→ Your assignment: From the line with "Click bold 'w' in the first answer option" to the final line, print the records exactly as they are.

→ Stored items:

■ ■ ■ ■

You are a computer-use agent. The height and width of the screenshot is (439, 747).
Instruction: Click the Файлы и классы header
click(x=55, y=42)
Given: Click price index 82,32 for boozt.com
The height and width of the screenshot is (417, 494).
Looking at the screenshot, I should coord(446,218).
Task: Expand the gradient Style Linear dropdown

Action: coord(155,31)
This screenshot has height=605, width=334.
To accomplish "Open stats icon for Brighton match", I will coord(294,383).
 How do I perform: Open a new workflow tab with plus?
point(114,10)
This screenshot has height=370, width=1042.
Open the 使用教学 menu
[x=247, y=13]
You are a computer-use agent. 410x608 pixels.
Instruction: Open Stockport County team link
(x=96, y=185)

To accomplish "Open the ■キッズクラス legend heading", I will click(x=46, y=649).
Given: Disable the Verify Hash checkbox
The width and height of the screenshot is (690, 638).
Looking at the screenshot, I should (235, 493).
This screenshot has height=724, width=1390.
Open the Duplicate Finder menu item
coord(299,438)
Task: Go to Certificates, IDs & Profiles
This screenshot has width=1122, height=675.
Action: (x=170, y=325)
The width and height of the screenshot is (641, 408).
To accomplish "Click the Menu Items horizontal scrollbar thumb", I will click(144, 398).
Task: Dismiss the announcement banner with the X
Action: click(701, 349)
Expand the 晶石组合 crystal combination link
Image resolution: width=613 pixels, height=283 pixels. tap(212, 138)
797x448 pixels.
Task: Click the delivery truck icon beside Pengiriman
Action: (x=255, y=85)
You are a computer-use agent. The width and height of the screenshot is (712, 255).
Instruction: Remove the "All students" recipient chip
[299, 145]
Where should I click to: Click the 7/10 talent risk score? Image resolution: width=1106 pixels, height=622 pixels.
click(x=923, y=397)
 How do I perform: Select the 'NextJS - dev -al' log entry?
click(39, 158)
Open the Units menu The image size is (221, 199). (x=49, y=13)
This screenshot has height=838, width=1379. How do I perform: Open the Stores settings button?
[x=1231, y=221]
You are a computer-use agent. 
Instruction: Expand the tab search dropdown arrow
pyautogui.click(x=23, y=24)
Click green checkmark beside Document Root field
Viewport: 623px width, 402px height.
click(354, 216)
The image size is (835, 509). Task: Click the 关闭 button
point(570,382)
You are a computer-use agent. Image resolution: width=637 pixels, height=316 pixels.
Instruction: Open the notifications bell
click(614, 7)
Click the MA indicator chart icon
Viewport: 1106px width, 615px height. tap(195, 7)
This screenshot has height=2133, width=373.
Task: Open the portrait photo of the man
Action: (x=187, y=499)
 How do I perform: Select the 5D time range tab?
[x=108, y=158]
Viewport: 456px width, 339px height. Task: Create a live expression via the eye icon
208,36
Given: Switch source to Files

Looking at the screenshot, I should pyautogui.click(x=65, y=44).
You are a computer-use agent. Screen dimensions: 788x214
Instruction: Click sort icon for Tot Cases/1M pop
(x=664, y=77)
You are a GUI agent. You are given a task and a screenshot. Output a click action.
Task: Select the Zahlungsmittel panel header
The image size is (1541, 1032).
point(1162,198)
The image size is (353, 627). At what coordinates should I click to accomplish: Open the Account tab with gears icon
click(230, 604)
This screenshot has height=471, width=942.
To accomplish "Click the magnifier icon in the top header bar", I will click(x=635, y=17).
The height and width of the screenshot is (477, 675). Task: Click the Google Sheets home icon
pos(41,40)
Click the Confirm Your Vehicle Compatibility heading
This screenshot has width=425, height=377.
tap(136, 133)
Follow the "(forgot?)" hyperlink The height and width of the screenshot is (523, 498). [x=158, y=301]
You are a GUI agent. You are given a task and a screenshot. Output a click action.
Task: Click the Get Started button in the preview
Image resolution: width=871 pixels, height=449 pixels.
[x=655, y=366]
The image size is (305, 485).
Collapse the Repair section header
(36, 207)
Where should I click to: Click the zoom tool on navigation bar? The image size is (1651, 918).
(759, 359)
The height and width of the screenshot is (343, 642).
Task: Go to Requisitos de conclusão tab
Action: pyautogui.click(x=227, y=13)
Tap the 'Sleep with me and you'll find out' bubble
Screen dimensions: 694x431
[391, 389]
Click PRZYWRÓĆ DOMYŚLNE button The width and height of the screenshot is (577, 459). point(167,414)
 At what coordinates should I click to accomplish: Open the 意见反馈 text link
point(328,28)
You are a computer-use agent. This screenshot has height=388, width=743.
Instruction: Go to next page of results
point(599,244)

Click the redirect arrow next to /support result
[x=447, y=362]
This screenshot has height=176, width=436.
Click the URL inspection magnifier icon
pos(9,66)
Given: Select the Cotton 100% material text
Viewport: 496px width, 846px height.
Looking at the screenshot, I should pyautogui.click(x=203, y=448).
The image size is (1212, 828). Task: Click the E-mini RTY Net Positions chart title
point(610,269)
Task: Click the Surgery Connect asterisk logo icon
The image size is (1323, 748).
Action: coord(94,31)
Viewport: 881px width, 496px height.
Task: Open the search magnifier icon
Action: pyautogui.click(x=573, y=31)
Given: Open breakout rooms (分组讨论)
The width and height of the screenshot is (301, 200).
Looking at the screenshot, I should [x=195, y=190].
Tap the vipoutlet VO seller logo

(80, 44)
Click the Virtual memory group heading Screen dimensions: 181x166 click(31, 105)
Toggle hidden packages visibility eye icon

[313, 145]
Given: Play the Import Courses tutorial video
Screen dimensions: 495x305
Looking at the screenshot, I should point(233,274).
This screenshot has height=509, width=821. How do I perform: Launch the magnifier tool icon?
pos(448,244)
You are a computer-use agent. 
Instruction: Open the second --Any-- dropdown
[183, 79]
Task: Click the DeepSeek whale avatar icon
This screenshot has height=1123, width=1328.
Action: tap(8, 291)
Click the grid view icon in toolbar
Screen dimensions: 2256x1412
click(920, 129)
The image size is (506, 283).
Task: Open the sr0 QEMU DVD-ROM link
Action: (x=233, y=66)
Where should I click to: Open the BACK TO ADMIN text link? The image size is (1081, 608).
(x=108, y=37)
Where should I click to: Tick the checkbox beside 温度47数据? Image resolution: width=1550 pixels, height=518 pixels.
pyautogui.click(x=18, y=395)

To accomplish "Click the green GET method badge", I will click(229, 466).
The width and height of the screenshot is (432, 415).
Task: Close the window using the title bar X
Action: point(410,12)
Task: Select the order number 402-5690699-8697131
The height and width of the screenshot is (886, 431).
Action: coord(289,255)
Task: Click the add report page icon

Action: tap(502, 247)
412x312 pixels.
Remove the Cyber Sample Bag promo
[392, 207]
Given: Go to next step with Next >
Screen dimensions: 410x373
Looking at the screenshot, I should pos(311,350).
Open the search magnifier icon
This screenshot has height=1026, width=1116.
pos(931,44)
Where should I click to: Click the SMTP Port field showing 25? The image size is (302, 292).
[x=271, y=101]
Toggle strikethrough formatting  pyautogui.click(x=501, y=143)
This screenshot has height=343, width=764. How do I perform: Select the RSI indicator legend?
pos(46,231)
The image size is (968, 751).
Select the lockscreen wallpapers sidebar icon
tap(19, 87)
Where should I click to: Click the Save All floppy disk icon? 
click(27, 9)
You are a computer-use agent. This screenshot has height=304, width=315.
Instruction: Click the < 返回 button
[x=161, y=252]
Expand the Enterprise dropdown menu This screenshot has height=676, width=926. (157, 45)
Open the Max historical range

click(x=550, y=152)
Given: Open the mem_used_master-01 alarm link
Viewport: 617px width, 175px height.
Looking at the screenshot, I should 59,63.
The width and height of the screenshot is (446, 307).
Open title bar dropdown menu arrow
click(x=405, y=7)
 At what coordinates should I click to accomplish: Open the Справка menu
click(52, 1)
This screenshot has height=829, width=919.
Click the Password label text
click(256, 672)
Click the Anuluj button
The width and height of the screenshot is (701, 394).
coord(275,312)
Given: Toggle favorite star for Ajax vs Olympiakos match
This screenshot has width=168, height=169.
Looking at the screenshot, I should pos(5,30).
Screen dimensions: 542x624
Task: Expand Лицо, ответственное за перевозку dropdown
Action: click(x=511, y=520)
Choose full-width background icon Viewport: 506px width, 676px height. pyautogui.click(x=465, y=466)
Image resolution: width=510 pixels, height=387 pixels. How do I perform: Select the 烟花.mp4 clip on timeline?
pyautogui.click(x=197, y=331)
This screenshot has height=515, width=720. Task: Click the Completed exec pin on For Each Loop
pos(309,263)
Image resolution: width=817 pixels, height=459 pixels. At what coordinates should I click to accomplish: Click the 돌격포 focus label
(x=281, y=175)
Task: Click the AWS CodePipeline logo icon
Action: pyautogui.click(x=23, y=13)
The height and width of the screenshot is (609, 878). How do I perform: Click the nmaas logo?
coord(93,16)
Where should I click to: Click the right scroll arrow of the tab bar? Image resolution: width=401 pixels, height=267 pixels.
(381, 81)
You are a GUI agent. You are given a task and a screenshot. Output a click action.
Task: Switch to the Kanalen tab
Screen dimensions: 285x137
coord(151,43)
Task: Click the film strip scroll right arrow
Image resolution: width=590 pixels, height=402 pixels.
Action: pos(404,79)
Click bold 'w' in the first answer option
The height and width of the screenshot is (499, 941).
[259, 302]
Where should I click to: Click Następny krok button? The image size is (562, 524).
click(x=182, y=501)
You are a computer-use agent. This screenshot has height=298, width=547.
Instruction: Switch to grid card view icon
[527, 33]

■ ■ ■ ■

→ Answer box:
Click bold 'w' in the first answer option
The height and width of the screenshot is (499, 941).
[259, 302]
Where should I click to: Click Następny krok button? The image size is (562, 524).
click(x=182, y=501)
You are a computer-use agent. This screenshot has height=298, width=547.
Instruction: Switch to grid card view icon
[527, 33]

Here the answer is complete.